** RECORDS FOR PROCESSING follows **

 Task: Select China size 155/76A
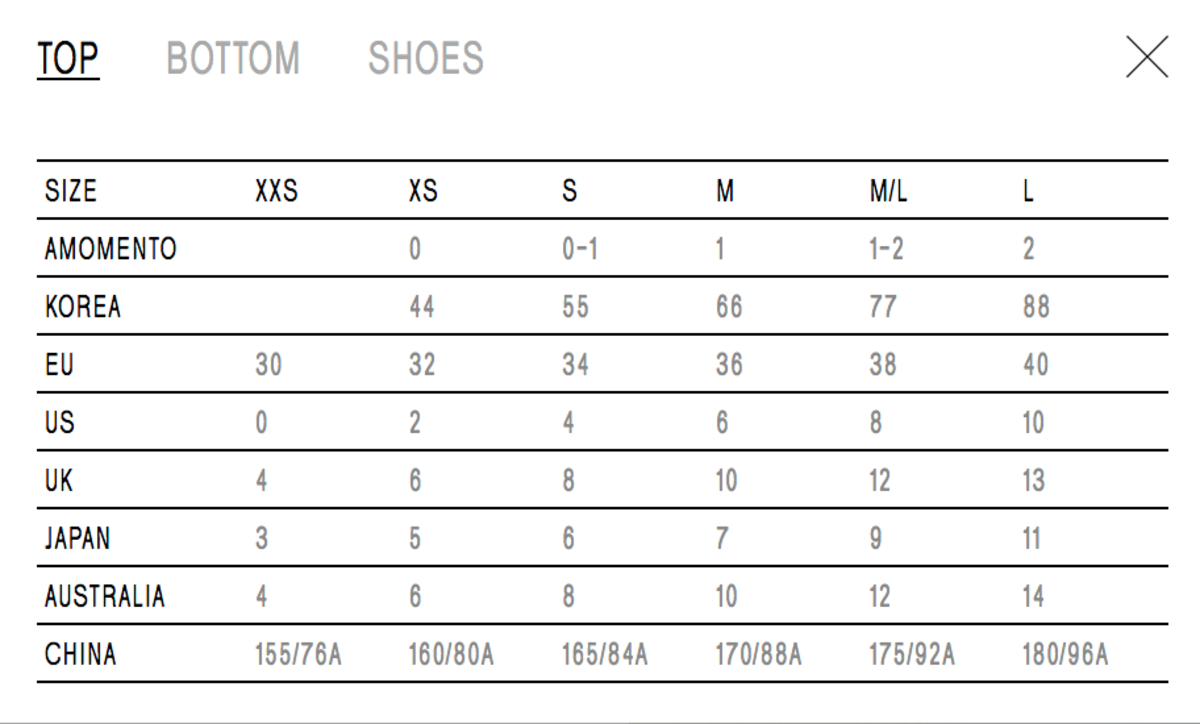coord(298,655)
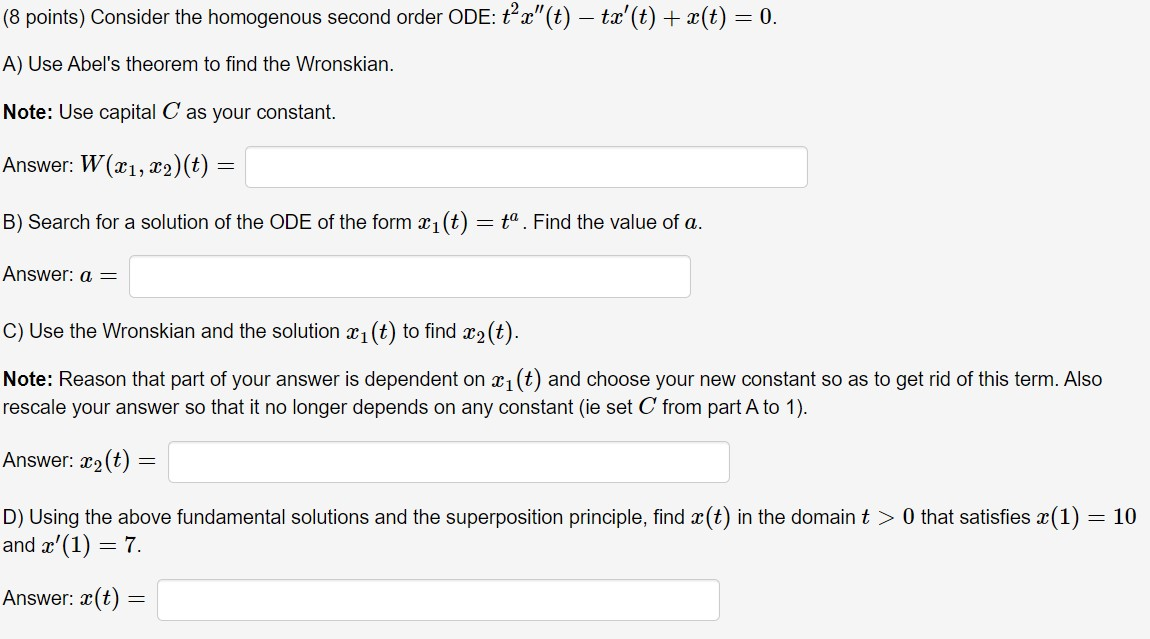Select the part C Note paragraph

point(550,392)
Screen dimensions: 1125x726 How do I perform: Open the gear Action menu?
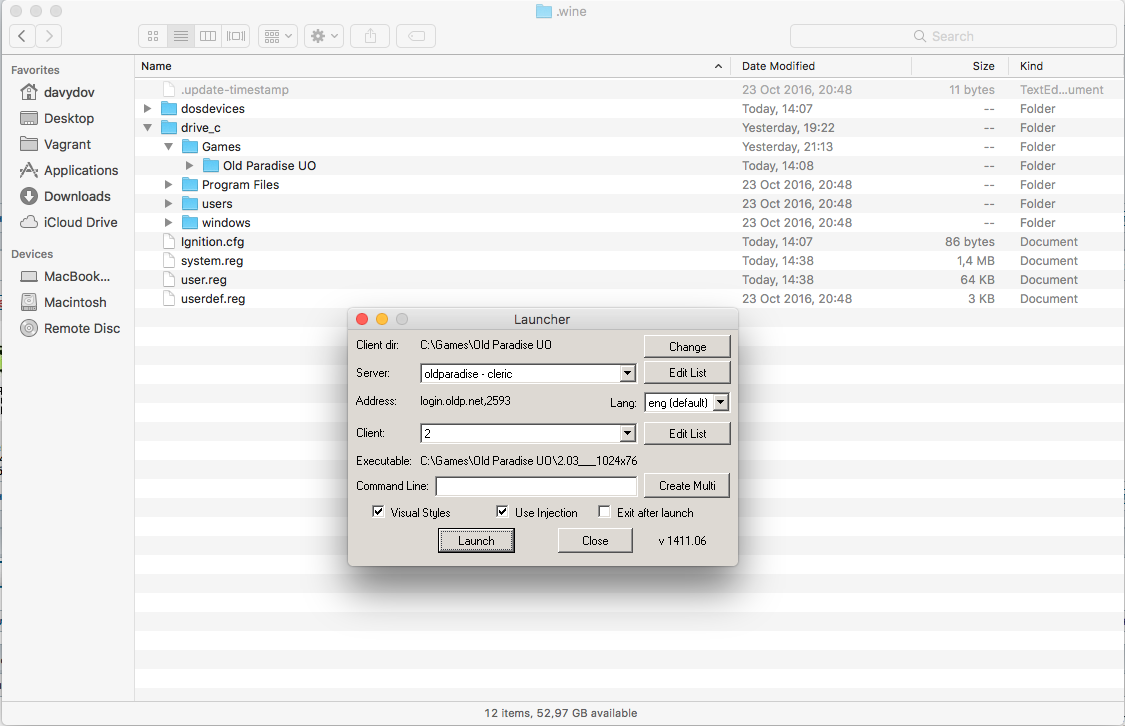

** End of RECORDS FOR PROCESSING **

◆ **EXERCISE BRIEF**
Everything in the material must be duplicated exactly, except the pictures.

◆ **ANSWER TO THE EXERCISE**
 Task: Select China size 155/76A
coord(298,655)
Select the part C Note paragraph

point(550,392)
Screen dimensions: 1125x726 How do I perform: Open the gear Action menu?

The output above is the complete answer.